Find the line in the entries below that contains "The image size is (1400, 840).". Repeat it exactly, and every line after it through the line that contains "Task: Jump to 2.短信服务商列表 in the outline".
-------- WORKING DATA
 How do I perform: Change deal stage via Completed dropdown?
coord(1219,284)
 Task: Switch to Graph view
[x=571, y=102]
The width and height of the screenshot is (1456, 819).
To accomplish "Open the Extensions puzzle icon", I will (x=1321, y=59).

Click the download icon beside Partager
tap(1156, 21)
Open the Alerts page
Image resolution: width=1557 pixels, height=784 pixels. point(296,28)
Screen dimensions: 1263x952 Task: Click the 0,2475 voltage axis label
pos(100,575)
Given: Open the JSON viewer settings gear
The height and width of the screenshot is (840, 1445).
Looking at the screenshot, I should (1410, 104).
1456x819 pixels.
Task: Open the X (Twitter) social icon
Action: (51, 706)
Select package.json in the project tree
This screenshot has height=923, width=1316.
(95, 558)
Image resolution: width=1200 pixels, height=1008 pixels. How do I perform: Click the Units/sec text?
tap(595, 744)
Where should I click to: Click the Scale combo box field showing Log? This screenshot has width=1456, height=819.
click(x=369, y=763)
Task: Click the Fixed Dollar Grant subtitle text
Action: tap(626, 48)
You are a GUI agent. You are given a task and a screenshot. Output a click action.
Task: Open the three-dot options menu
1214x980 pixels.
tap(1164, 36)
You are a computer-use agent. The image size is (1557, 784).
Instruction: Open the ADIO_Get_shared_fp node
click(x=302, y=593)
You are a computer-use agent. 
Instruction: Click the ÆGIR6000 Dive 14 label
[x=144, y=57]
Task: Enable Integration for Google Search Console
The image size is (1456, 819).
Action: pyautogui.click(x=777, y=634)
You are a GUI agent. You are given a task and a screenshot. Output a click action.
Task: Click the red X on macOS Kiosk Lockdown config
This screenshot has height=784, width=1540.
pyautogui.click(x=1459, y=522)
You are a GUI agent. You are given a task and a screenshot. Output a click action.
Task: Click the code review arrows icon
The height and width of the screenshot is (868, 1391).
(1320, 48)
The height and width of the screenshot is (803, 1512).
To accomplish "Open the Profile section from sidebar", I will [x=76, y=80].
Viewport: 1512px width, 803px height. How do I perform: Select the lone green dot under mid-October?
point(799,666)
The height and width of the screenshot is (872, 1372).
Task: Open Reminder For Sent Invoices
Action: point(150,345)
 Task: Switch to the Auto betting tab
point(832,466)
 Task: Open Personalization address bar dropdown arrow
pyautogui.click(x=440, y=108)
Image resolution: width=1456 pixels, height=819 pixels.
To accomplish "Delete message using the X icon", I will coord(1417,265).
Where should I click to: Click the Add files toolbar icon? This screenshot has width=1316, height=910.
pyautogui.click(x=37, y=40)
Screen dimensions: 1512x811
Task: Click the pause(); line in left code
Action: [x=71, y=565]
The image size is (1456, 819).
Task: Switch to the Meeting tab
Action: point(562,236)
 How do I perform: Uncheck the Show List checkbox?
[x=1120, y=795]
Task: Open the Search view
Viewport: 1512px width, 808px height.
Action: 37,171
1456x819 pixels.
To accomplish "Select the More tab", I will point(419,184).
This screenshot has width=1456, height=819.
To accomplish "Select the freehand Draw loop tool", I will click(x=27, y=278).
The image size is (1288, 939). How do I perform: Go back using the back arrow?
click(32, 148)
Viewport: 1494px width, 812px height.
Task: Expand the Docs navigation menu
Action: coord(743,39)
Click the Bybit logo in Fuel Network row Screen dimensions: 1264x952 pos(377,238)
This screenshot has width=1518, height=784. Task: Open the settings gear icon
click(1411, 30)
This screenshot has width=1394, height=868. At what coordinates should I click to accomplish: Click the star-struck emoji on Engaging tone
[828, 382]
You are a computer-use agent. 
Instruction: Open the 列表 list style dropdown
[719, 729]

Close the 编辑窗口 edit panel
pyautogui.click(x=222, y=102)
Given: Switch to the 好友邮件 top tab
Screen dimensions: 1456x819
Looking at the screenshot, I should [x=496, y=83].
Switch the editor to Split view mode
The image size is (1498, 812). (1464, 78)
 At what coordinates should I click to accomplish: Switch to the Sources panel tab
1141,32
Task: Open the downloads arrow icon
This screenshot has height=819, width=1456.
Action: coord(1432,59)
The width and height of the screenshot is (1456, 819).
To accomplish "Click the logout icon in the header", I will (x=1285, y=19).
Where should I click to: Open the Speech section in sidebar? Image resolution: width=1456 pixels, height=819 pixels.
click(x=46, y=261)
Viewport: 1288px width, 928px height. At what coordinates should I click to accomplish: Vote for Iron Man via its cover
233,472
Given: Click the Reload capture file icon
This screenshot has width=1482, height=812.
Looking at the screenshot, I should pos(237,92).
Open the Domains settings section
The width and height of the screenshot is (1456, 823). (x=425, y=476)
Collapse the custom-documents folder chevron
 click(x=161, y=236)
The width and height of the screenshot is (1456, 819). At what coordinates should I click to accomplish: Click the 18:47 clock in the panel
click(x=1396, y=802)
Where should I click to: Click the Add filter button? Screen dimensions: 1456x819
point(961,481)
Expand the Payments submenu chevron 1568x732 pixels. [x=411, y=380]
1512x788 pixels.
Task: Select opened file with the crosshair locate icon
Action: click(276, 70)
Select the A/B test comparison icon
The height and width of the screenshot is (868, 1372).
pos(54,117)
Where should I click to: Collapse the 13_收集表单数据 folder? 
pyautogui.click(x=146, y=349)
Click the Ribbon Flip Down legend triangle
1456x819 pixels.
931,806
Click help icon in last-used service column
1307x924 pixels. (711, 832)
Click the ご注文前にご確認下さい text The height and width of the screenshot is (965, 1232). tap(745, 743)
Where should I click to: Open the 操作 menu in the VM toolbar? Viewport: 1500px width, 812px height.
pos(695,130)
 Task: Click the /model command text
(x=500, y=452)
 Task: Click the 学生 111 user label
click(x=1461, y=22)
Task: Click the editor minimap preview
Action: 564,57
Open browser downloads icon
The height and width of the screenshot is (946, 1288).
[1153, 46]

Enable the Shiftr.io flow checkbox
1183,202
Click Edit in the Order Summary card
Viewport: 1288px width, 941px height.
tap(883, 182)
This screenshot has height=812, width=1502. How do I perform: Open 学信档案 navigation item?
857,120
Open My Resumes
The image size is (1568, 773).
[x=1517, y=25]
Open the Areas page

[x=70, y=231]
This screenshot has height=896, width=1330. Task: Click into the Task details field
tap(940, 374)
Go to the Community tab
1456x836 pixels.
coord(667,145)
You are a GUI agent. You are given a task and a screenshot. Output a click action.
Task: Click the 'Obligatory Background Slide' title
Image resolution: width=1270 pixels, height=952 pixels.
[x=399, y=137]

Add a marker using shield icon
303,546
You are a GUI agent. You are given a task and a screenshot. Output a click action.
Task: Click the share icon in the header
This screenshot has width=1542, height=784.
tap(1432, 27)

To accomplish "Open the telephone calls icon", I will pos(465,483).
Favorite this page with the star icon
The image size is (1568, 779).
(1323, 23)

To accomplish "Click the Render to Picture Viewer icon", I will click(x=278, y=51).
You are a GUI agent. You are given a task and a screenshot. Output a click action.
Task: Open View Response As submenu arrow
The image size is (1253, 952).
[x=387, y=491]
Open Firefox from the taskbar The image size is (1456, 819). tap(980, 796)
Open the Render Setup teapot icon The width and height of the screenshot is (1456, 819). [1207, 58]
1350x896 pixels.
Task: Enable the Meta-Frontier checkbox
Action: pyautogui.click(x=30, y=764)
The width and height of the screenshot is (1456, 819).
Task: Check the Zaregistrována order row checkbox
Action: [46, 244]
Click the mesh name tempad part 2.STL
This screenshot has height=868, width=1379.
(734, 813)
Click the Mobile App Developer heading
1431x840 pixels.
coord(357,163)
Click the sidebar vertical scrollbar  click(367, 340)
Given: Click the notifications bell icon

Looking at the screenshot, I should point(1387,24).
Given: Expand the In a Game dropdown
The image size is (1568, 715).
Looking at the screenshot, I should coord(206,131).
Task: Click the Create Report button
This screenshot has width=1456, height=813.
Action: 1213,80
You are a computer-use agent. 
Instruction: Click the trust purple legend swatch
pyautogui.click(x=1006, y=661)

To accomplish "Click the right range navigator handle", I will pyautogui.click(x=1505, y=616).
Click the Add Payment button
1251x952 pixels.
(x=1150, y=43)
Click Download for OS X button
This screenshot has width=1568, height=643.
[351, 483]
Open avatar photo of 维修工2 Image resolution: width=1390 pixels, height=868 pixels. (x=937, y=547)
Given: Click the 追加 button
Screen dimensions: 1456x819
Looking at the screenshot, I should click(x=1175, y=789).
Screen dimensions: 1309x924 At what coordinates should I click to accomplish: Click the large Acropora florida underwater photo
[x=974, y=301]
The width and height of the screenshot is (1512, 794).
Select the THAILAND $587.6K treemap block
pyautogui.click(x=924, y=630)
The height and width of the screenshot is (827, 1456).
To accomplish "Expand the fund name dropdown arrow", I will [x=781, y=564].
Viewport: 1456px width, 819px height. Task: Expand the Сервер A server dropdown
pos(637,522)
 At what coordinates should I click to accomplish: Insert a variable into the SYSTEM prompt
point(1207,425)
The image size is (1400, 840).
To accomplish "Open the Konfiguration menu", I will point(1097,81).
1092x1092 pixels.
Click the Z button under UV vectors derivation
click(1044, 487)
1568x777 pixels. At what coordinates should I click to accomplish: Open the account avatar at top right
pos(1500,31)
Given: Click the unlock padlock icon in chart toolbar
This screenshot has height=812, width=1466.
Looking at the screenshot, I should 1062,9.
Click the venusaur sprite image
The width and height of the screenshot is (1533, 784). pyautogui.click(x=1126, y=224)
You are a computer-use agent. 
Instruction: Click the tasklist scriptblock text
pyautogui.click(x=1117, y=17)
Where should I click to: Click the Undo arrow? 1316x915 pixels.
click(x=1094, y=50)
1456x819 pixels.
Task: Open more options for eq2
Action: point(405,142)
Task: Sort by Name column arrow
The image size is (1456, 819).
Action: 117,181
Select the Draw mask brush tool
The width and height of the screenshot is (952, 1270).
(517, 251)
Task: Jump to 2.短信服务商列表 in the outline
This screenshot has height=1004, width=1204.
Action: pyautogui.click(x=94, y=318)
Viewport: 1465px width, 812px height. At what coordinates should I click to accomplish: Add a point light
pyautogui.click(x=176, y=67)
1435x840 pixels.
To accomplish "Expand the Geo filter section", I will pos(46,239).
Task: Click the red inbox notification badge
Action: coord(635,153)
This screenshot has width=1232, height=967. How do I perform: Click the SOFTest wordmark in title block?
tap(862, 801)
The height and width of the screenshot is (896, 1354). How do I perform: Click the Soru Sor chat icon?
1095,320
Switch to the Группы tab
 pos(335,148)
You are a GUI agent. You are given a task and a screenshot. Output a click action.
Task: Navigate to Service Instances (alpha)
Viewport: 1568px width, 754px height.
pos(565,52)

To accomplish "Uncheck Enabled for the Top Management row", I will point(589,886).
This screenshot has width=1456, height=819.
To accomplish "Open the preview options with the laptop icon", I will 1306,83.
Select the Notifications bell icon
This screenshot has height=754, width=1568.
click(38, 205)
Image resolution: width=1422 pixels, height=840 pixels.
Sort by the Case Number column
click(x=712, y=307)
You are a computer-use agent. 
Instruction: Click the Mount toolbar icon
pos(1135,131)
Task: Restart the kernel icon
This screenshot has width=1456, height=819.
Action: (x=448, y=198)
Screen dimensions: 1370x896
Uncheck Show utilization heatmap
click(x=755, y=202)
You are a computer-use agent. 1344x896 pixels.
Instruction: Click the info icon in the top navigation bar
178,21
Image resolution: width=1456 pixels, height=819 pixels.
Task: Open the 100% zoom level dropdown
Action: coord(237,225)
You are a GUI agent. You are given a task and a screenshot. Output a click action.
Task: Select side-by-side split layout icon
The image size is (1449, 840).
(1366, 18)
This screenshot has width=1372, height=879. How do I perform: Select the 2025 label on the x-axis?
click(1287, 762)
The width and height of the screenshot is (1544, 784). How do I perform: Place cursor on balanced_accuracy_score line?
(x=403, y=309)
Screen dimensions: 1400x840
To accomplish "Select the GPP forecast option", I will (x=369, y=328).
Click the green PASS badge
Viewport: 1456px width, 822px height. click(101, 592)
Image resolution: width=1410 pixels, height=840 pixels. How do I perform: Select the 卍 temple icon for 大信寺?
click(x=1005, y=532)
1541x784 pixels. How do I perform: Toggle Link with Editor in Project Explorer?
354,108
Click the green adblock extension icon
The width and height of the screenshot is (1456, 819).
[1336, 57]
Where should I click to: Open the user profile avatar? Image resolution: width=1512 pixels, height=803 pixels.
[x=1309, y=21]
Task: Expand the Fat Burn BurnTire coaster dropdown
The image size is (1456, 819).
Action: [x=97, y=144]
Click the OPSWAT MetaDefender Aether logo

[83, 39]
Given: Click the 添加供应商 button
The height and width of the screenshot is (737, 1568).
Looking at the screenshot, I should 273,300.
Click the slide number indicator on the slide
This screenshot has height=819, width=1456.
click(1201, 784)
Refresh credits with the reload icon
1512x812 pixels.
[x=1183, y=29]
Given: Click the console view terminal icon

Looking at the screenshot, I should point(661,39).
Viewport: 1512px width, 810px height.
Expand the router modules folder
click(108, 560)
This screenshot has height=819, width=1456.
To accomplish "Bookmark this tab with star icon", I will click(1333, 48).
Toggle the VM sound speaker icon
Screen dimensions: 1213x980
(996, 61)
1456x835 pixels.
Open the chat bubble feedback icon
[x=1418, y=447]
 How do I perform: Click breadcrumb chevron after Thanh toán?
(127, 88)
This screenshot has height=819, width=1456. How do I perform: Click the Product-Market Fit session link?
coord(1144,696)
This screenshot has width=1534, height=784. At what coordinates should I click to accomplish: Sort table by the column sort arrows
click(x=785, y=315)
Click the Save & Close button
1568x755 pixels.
----------------
#### [COMPLETED TASK]
The image size is (1400, 840).
To accomplish "Open the Konfiguration menu", I will point(1097,81).
1092x1092 pixels.
Click the Z button under UV vectors derivation
click(1044, 487)
1568x777 pixels. At what coordinates should I click to accomplish: Open the account avatar at top right
pos(1500,31)
Given: Click the unlock padlock icon in chart toolbar
This screenshot has height=812, width=1466.
Looking at the screenshot, I should 1062,9.
Click the venusaur sprite image
The width and height of the screenshot is (1533, 784). pyautogui.click(x=1126, y=224)
You are a computer-use agent. 
Instruction: Click the tasklist scriptblock text
pyautogui.click(x=1117, y=17)
Where should I click to: Click the Undo arrow? 1316x915 pixels.
click(x=1094, y=50)
1456x819 pixels.
Task: Open more options for eq2
Action: point(405,142)
Task: Sort by Name column arrow
The image size is (1456, 819).
Action: 117,181
Select the Draw mask brush tool
The width and height of the screenshot is (952, 1270).
(517, 251)
Task: Jump to 2.短信服务商列表 in the outline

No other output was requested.